▶ **EXERCISE DESCRIPTION**
Your response should consist of the records, reproduced exactly.

+++

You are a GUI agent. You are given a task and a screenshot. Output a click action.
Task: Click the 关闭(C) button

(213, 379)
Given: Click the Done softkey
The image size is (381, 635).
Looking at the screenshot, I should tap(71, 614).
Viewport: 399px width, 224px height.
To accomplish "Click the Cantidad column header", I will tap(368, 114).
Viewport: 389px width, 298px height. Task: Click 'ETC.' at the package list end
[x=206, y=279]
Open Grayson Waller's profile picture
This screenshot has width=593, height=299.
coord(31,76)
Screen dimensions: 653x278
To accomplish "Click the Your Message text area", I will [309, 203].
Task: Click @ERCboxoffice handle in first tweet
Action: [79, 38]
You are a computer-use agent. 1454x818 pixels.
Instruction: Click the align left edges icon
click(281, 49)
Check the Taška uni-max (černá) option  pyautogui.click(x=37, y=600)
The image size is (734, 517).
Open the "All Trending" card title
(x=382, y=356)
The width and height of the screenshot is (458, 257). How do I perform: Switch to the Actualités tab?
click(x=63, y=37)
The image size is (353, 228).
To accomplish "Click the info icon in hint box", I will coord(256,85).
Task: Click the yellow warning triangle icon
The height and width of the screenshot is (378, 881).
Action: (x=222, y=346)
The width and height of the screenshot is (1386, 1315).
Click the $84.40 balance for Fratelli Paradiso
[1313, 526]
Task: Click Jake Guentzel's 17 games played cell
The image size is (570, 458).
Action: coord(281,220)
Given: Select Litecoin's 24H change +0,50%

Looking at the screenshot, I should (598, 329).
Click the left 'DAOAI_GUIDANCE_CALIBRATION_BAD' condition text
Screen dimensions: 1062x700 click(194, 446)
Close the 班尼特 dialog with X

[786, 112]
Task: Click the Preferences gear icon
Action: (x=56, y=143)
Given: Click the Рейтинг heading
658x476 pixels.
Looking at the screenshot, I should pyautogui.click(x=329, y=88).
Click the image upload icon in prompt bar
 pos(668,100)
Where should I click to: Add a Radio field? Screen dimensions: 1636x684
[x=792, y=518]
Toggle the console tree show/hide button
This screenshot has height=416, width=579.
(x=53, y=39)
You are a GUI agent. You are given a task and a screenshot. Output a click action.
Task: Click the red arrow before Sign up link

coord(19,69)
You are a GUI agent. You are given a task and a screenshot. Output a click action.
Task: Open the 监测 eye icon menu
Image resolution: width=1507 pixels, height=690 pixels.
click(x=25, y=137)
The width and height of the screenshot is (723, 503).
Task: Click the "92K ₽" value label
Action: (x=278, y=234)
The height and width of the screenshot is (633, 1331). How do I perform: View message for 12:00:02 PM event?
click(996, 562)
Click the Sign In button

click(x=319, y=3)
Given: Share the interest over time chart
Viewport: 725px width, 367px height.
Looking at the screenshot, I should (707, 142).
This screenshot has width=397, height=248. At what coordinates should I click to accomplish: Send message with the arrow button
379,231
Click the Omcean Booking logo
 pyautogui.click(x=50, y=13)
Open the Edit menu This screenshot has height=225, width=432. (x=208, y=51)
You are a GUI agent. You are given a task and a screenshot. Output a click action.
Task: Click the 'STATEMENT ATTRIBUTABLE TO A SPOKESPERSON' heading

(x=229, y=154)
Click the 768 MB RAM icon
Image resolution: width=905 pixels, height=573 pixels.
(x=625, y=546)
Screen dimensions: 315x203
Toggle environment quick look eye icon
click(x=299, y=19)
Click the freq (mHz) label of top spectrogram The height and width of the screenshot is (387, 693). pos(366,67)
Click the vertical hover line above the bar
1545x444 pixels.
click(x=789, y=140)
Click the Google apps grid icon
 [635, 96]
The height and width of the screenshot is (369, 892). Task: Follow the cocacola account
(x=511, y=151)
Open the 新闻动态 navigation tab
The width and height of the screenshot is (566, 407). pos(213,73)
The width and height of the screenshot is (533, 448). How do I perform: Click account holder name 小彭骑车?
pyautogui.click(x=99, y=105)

+++

▶ **RESULT**
You are a GUI agent. You are given a task and a screenshot. Output a click action.
Task: Click the 关闭(C) button

(213, 379)
Given: Click the Done softkey
The image size is (381, 635).
Looking at the screenshot, I should tap(71, 614).
Viewport: 399px width, 224px height.
To accomplish "Click the Cantidad column header", I will tap(368, 114).
Viewport: 389px width, 298px height. Task: Click 'ETC.' at the package list end
[x=206, y=279]
Open Grayson Waller's profile picture
This screenshot has width=593, height=299.
coord(31,76)
Screen dimensions: 653x278
To accomplish "Click the Your Message text area", I will [309, 203].
Task: Click @ERCboxoffice handle in first tweet
Action: [79, 38]
You are a computer-use agent. 1454x818 pixels.
Instruction: Click the align left edges icon
click(281, 49)
Check the Taška uni-max (černá) option  pyautogui.click(x=37, y=600)
The image size is (734, 517).
Open the "All Trending" card title
(x=382, y=356)
The width and height of the screenshot is (458, 257). How do I perform: Switch to the Actualités tab?
click(x=63, y=37)
The image size is (353, 228).
To accomplish "Click the info icon in hint box", I will coord(256,85).
Task: Click the yellow warning triangle icon
The height and width of the screenshot is (378, 881).
Action: (x=222, y=346)
The width and height of the screenshot is (1386, 1315).
Click the $84.40 balance for Fratelli Paradiso
[1313, 526]
Task: Click Jake Guentzel's 17 games played cell
The image size is (570, 458).
Action: coord(281,220)
Given: Select Litecoin's 24H change +0,50%

Looking at the screenshot, I should (598, 329).
Click the left 'DAOAI_GUIDANCE_CALIBRATION_BAD' condition text
Screen dimensions: 1062x700 click(194, 446)
Close the 班尼特 dialog with X

[786, 112]
Task: Click the Preferences gear icon
Action: (x=56, y=143)
Given: Click the Рейтинг heading
658x476 pixels.
Looking at the screenshot, I should pyautogui.click(x=329, y=88).
Click the image upload icon in prompt bar
 pos(668,100)
Where should I click to: Add a Radio field? Screen dimensions: 1636x684
[x=792, y=518]
Toggle the console tree show/hide button
This screenshot has height=416, width=579.
(x=53, y=39)
You are a GUI agent. You are given a task and a screenshot. Output a click action.
Task: Click the red arrow before Sign up link

coord(19,69)
You are a GUI agent. You are given a task and a screenshot. Output a click action.
Task: Open the 监测 eye icon menu
Image resolution: width=1507 pixels, height=690 pixels.
click(x=25, y=137)
The width and height of the screenshot is (723, 503).
Task: Click the "92K ₽" value label
Action: (x=278, y=234)
The height and width of the screenshot is (633, 1331). How do I perform: View message for 12:00:02 PM event?
click(996, 562)
Click the Sign In button

click(x=319, y=3)
Given: Share the interest over time chart
Viewport: 725px width, 367px height.
Looking at the screenshot, I should (707, 142).
This screenshot has width=397, height=248. At what coordinates should I click to accomplish: Send message with the arrow button
379,231
Click the Omcean Booking logo
 pyautogui.click(x=50, y=13)
Open the Edit menu This screenshot has height=225, width=432. (x=208, y=51)
You are a GUI agent. You are given a task and a screenshot. Output a click action.
Task: Click the 'STATEMENT ATTRIBUTABLE TO A SPOKESPERSON' heading

(x=229, y=154)
Click the 768 MB RAM icon
Image resolution: width=905 pixels, height=573 pixels.
(x=625, y=546)
Screen dimensions: 315x203
Toggle environment quick look eye icon
click(x=299, y=19)
Click the freq (mHz) label of top spectrogram The height and width of the screenshot is (387, 693). pos(366,67)
Click the vertical hover line above the bar
1545x444 pixels.
click(x=789, y=140)
Click the Google apps grid icon
 [635, 96]
The height and width of the screenshot is (369, 892). Task: Follow the cocacola account
(x=511, y=151)
Open the 新闻动态 navigation tab
The width and height of the screenshot is (566, 407). pos(213,73)
The width and height of the screenshot is (533, 448). How do I perform: Click account holder name 小彭骑车?
pyautogui.click(x=99, y=105)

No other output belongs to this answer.